Domingo 2º B Cuaresma 2009

transfiguracion 

  

La transfiguración: “Comulgar con Él con los ojos del corazón”

 

Jesús tomó consigo a Pedro, Santiago y Juan,

y los condujo a ellos solos a un monte elevado.

Allí se transfiguró en presencia de ellos.

Sus vestiduras se volvieron esplendentes, blanquísimas,

como ningún batanero en el mundo sería capaz de blanquearlas.

Y aparecieron a su vista Elías y Moisés,

y estaban conversando con Jesús.

Pedro dijo a Jesús:

– «Maestro, ¡es lindísimo para nosotros estar aquí!

Hagamos tres carpas, para ti una, para Moisés una y para Elías una.»

Pedro no sabía qué responder (al acontecimiento),

porque estaban fuera de sí por el terror.

Y se formó una nube ensombreciéndolos,

y vino una voz de la nube:

– «Este es mi Hijo dilecto, escúchenlo a Él.»

Súbitamente, mirando a su alrededor, ya no vieron a nadie,

sino a Jesús solo con ellos.

Mientras bajaban del monte,

Jesús les previno de no contar lo que habían visto,

hasta que el Hijo del hombre resucitara de entre los muertos.

Ellos guardaron la cosa para sí,

y se preguntaban qué significaría

«resucitar de entre los muertos» (Mc 9, 2-10).

 

Contemplación

            También nosotros nos preguntamos (o más bien “tememos preguntarnos”) que significará “resucitar de entre los muertos”.

La verdad es que no lo sabemos ni podremos entenderlo nunca si pretendemos saberlo como se “saben” las cosas humanas. No lo sabremos ni por el sentido común que brota de nuestras experiencias, ni por las ciencias. Todo nos dice que los muertos no resucitan (y que las vueltas a la vida puntuales son más bien propias de películas románticas o de terror).

******************************

* **QUÉ HACER**
(a) ¿Cómo resumirías en dos oraciones el texto sobre la transfiguración?
(b) ¿Podrías retomar el texto sobre la transfiguración y continuarlo a partir de su última oración?

* **LISTADO FACILITADO**
******************************

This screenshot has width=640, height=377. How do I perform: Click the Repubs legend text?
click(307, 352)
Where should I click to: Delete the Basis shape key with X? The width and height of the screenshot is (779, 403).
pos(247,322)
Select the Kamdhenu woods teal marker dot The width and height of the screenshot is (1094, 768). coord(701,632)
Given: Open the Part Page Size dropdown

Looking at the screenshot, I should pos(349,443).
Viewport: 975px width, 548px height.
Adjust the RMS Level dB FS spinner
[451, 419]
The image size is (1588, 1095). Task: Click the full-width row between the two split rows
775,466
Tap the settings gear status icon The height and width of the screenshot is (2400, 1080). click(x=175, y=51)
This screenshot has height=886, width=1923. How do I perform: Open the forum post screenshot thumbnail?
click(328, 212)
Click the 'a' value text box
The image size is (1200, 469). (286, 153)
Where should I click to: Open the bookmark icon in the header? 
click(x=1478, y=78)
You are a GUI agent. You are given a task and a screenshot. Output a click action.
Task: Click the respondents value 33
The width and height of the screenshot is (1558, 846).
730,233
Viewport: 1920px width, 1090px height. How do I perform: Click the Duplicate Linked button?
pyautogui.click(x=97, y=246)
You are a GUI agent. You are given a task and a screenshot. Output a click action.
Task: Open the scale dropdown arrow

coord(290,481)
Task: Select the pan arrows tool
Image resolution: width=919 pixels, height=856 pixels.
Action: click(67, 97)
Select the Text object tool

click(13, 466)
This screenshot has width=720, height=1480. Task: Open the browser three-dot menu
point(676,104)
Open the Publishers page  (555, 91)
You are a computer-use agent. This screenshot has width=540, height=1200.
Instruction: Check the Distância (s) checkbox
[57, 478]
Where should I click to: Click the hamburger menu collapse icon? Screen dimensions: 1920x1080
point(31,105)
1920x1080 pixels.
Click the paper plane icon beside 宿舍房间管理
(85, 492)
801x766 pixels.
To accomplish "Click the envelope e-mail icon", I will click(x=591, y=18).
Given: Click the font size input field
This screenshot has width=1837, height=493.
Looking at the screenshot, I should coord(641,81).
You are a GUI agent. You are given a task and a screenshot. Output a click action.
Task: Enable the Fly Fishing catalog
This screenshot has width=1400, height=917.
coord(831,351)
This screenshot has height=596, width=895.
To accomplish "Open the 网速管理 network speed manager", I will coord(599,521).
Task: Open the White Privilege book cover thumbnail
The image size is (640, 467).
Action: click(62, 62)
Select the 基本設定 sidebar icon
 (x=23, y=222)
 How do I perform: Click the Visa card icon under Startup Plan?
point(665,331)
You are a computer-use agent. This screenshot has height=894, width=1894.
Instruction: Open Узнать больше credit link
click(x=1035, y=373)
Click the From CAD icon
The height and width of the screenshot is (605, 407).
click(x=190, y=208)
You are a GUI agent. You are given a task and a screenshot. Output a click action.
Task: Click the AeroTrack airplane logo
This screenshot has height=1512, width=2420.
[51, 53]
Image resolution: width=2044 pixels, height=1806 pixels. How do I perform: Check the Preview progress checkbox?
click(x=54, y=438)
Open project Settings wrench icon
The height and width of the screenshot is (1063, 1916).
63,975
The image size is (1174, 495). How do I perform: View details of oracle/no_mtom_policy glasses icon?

******************************

* **RESULTADOS**
(a) Jesús llevó a Pedro, Santiago y Juan a un monte elevado, donde se transfiguró ante ellos mientras Elías y Moisés conversaban con él, y una voz desde una nube lo llamó Hijo dilecto; al bajar, les pidió no contar lo visto hasta que el Hijo del hombre resucitara de entre los muertos. En la contemplación se afirma que tampoco nosotros sabemos qué significa resucitar de entre los muertos, porque ni el sentido común ni las ciencias lo explican y todo indica que los muertos no resucitan.

(b)
 

La pregunta “¿qué significa resucitar de entre los muertos?” es una pregunta que, si la queremos hacer, sólo tiene sentido hacérsela a Jesús. Y Jesús sólo responde al que se acerca a preguntarle con fe de buen amigo, al que desea situarse dentro de ese ámbito de comunión eclesial que se da en torno a la contemplación del Evangelio. Una contemplación que “sabe” las cosas “saboreándolas”, comulgando con ellas. A este saber de comunión apuntamos cuando le preguntamos al Señor por la resurrección. Nos interesa comulgar con su muerte y resurrección, como cuando recibimos la Eucaristía. Esta comunión con su carne hace que se nos abran los ojos y lo reconozcamos transfigurado…, en lo cotidiano de la vida.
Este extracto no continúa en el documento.